In addition, total separations, including quits, layoffs and discharges, and other separations, dropped by 370,000 to 5.69 million.
Job openings rose despite an economic slowdown, which usually disrupts business hiring.
It comes at a time when the unemployment and labor force participation rates have been at record-low levels, putting further pressure on wages.
While that may be a good thing for Americans looking for better job opportunities, it isn’t good news for the Federal Reserve, which will announce its next policy move Wednesday.
Higher wages feed into what economists call cost-push inflation, making it even harder for the nation’s central bank to reign in the old villain. As a result, it may now have to keep tightening interest rates for a prolonged period.
That is different from what Wall Street wants to hear these days. It has already been rallying in anticipation of a downshift in rate hikes. And eventually, a pause before a new round of cuts.
The prospect of the Fed keeping monetary tightening for a more extended period helped push short-term interest rates and the U.S dollar higher following the report, reversing early gains in equities.
The reversal continued into the early afternoon trade.
As of 3:45 p.m. ET, all major equity indexes were trading lower for the day, with S&P 500 dropping 0.33%, the Dow Jones Industrials losing 0.18%, and the tech-heavy Nasdaq dropping 0.81%.

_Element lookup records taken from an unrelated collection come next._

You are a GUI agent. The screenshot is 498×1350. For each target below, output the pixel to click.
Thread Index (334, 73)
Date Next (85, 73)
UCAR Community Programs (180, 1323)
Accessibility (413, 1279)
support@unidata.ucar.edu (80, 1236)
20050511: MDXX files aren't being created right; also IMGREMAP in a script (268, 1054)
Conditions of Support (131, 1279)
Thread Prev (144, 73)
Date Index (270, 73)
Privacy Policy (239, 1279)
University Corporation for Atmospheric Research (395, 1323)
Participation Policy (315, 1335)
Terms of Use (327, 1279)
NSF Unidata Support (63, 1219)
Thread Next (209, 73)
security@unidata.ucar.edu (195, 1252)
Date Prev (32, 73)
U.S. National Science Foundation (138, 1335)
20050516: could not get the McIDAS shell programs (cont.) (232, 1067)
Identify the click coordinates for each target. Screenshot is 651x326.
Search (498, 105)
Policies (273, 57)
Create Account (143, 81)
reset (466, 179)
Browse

“For those hoping for a Fed pivot, the hotter than expected job openings were not good news,” said Robert R. Johnson, a business professor at Creighton University. “However, the data released this morning extinguished any inkling that the Fed may pivot or slow the path of rate increases.”
Johnson is optimistic about the U.S. equity market, as valuations look reasonable.
“While the latest economic data doesn’t support the Fed slowing rate hikes, the majority of earning reports have been strong,” he said. “Given that P/E multiples have declined from previous highs, stock valuations in many market sectors appear attractive. As a result, we will likely see a very uneven stock market with sectors such as financials outperforming information technology.”